[Entries on where items show up]
____
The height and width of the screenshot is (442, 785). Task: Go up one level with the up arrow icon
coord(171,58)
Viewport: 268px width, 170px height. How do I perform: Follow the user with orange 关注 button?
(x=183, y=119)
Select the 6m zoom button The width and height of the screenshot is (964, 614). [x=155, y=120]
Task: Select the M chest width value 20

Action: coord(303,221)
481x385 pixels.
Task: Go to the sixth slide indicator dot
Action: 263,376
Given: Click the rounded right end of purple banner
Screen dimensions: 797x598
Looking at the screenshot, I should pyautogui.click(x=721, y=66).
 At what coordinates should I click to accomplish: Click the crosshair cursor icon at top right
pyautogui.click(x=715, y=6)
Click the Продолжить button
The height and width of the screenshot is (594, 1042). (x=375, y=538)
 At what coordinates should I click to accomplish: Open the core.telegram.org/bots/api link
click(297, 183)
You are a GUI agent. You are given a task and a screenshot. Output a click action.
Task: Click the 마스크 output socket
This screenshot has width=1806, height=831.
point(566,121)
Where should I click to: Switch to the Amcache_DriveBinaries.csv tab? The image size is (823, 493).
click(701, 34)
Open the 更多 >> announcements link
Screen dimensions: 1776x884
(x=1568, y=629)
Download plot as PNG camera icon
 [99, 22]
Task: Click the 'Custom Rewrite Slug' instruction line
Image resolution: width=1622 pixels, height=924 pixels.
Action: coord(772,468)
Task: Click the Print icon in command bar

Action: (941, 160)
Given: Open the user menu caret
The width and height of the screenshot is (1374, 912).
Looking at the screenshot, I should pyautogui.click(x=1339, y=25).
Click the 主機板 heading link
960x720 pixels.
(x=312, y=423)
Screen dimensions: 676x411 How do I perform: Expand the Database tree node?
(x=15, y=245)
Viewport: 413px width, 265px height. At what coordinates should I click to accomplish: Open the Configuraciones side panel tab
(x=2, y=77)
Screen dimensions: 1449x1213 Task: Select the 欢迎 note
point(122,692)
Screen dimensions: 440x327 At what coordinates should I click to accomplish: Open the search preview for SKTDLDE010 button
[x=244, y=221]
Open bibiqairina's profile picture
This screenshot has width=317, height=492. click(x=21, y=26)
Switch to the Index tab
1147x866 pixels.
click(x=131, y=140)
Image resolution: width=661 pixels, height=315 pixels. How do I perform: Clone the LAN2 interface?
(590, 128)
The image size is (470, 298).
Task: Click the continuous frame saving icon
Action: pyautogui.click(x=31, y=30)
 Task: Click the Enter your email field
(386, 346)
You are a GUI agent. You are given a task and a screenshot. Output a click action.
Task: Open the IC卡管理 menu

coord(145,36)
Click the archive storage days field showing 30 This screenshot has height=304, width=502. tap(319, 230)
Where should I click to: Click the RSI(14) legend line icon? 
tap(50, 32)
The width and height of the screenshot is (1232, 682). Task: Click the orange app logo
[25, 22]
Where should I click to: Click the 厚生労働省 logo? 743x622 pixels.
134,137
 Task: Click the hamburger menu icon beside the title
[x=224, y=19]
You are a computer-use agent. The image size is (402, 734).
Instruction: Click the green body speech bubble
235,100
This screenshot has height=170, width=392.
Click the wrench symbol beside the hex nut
____
→ **Exercise instructions**
Go through all the entries above and change every "At what coordinates should I click to accomplish" to "Where do I click to do", keeping everything else the same.

→ **The response**
The height and width of the screenshot is (442, 785). Task: Go up one level with the up arrow icon
coord(171,58)
Viewport: 268px width, 170px height. How do I perform: Follow the user with orange 关注 button?
(x=183, y=119)
Select the 6m zoom button The width and height of the screenshot is (964, 614). [x=155, y=120]
Task: Select the M chest width value 20

Action: coord(303,221)
481x385 pixels.
Task: Go to the sixth slide indicator dot
Action: 263,376
Given: Click the rounded right end of purple banner
Screen dimensions: 797x598
Looking at the screenshot, I should pyautogui.click(x=721, y=66).
 Where do I click to do: Click the crosshair cursor icon at top right
pyautogui.click(x=715, y=6)
Click the Продолжить button
The height and width of the screenshot is (594, 1042). (x=375, y=538)
 Where do I click to do: Open the core.telegram.org/bots/api link
click(297, 183)
You are a GUI agent. You are given a task and a screenshot. Output a click action.
Task: Click the 마스크 output socket
This screenshot has width=1806, height=831.
point(566,121)
Where should I click to: Switch to the Amcache_DriveBinaries.csv tab? The image size is (823, 493).
click(701, 34)
Open the 更多 >> announcements link
Screen dimensions: 1776x884
(x=1568, y=629)
Download plot as PNG camera icon
 [99, 22]
Task: Click the 'Custom Rewrite Slug' instruction line
Image resolution: width=1622 pixels, height=924 pixels.
Action: coord(772,468)
Task: Click the Print icon in command bar

Action: (941, 160)
Given: Open the user menu caret
The width and height of the screenshot is (1374, 912).
Looking at the screenshot, I should pyautogui.click(x=1339, y=25).
Click the 主機板 heading link
960x720 pixels.
(x=312, y=423)
Screen dimensions: 676x411 How do I perform: Expand the Database tree node?
(x=15, y=245)
Viewport: 413px width, 265px height. Where do I click to do: Open the Configuraciones side panel tab
(x=2, y=77)
Screen dimensions: 1449x1213 Task: Select the 欢迎 note
point(122,692)
Screen dimensions: 440x327 Where do I click to do: Open the search preview for SKTDLDE010 button
[x=244, y=221]
Open bibiqairina's profile picture
This screenshot has width=317, height=492. click(x=21, y=26)
Switch to the Index tab
1147x866 pixels.
click(x=131, y=140)
Image resolution: width=661 pixels, height=315 pixels. How do I perform: Clone the LAN2 interface?
(590, 128)
The image size is (470, 298).
Task: Click the continuous frame saving icon
Action: pyautogui.click(x=31, y=30)
 Task: Click the Enter your email field
(386, 346)
You are a GUI agent. You are given a task and a screenshot. Output a click action.
Task: Open the IC卡管理 menu

coord(145,36)
Click the archive storage days field showing 30 This screenshot has height=304, width=502. tap(319, 230)
Where should I click to: Click the RSI(14) legend line icon? 
tap(50, 32)
The width and height of the screenshot is (1232, 682). Task: Click the orange app logo
[25, 22]
Where should I click to: Click the 厚生労働省 logo? 743x622 pixels.
134,137
 Task: Click the hamburger menu icon beside the title
[x=224, y=19]
You are a computer-use agent. The image size is (402, 734).
Instruction: Click the green body speech bubble
235,100
This screenshot has height=170, width=392.
Click the wrench symbol beside the hex nut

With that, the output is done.